Dr Gillian Fraser
Bacterial motility and flagella biogenesis
Pathogenic bacteria are often motile and their ability to swim through liquids and migrate over surfaces facilitates pathogen-host interactions and colonization of nutrient–rich environments. Many bacteria build complex nanomotors, called flagella, which rotate rapidly to drive swimming and swarming motility. We are investigating how these flagella are built. Specifically, we aim to uncover the molecular mechanisms underpinning flagellar type III export, focusing on the interactions between flagellar structural proteins and components of the membrane export apparatus. This project is co-directed by Colin Hughes.
Bacterial cell polarity
Bacteria are structurally complex and frequently display striking asymmetry. The bacterial cell poles are particularly specialised microenvironments, often enriched for structures such as signalling proteins, export machinery, adhesins, and flagella. Polarity is clearly seen in Vibrio cholerae, a highly motile pathogen that swims by rotating a single polar flagellum. During flagellum assembly, flagellar proteins are localised to the old cell division pole and exported from the cytosol via a dedicated type III protein export apparatus. Vibrio flagellum biogenesis seems to be tightly coupled to the cell division cycle, as each cell possesses only one flagellum. We are investigating Vibrio flagellum biogenesis as a tractable model to study the broadly significant themes of cell polarity, intracellular protein targeting and export, and the co-ordination of flagellum biogenesis and the cell cycle.

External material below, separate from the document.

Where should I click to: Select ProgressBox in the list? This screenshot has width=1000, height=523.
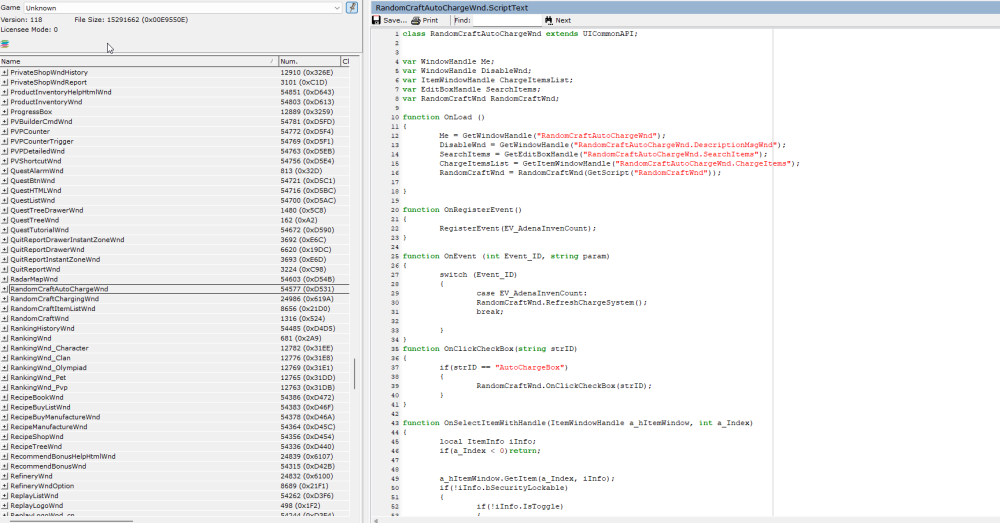point(33,111)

Bacterial nucleoid structure and gene expression
The bacterial nucleoid is a large dynamic structure containing DNA, RNA and proteins. To fit into the cell the nucleoid must be compacted extensively, and must fold in ways that allow genetic information to be replicated and transcribed. This is especially important in bacteria as their survival depends on their ability to adapt rapidly to the external environment by modulating gene expression and growth rate.
We aim to understand how the nucleoid folds and how this folding influences transcription. Nucleoid folding is orchestrated, in part, by specialized DNA-binding proteins called nucleoid associated proteins (NAPs). We have mapped the genomic binding sites of several NAPs - including Fis, HNS, IHF and HU - in the model bacterium E. coli K12. We have also determined the effects of NAP binding on both gene expression and genome-wide binding of RNA polymerase. We are now building on this work to study how NAPs influence long-range DNA interactions and the 3D structure of the nucleoid.